Outra coisa que Spielberg sempre fez muito bem e repete aqui é usar efeitos especiais. Em uma fita que depende quase que 100% de CGI, é uma felicidade ver que a qualidade, nesse quesito, é de se tirar o chapéu. Tanto os personagens virtuais quanto a ambientação – o design de produção é tão bom quanto! – têm vida e exalam verossimilhança dentro das regras estabelecidas na produção. Mesmo no exagero extremo da batalha final, vê-se um cuidado em criar peso e massa para as naves, robôs e demais criaturas. Além disso, em uma escolha inesperada, mas exata, Alan Silvestri faz sua primeira trilha para um filme de Spielberg e, trabalhando notas musicais que emulam as de outros filmes (como de De Volta para o Futuro, dele próprio, e, mais claramente, lógico, de O Iluminado), ele cria um conjunto harmônico belíssimo que, porém, durante a projeção, pouco se diferencia, o que faz valer a espera dos créditos para ouvir o tema principal em toda sua glória enquanto rolam os nomes pela telona (não há cena pós-créditos).

Mesmo com seus problemas e uma duração que não precisava chegar a tanto, Jogador Nº 1 é uma diversão genuína que lembra o Spielberg brincalhão de outrora, mas sem o mesmo brilho, sem aquele “quê” a mais que criava clássicos instantâneos. É uma película que mostra que o diretor nunca perdeu sua verve pela aventura infanto-juvenil e que tem muito a ensinar ainda a seus colegas mais jovens de profissão. O perigo é ele ser contaminado pelos maneirismos dos que deveriam aprender com ele…

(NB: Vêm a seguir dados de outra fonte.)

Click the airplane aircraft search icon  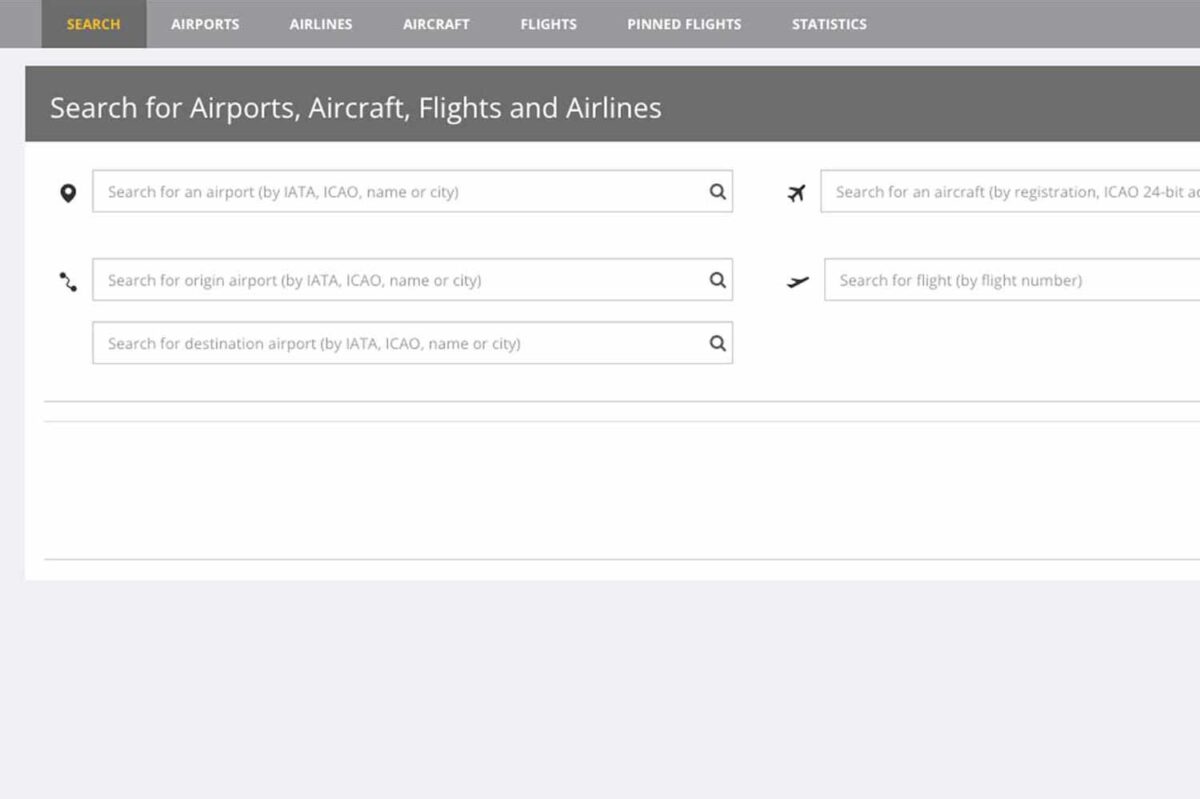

Jogador Nº 1 (Ready Player One, EUA – 2018)
Direção: Steven Spielberg
Roteiro: Zak Penn, Ernest Cline (baseado em romance de Ernest Cline)
Elenco: Tye Sheridan, Olivia Cooke, Ben Mendelsohn, Lena Waithe, T.J. Miller, Simon Pegg, Mark Rylance, Philip Zhao, Win Morisaki, Hannah John-Kamen, Ralph Ineson, Susan Lynch, Clare Higgins
Duração: 140 min.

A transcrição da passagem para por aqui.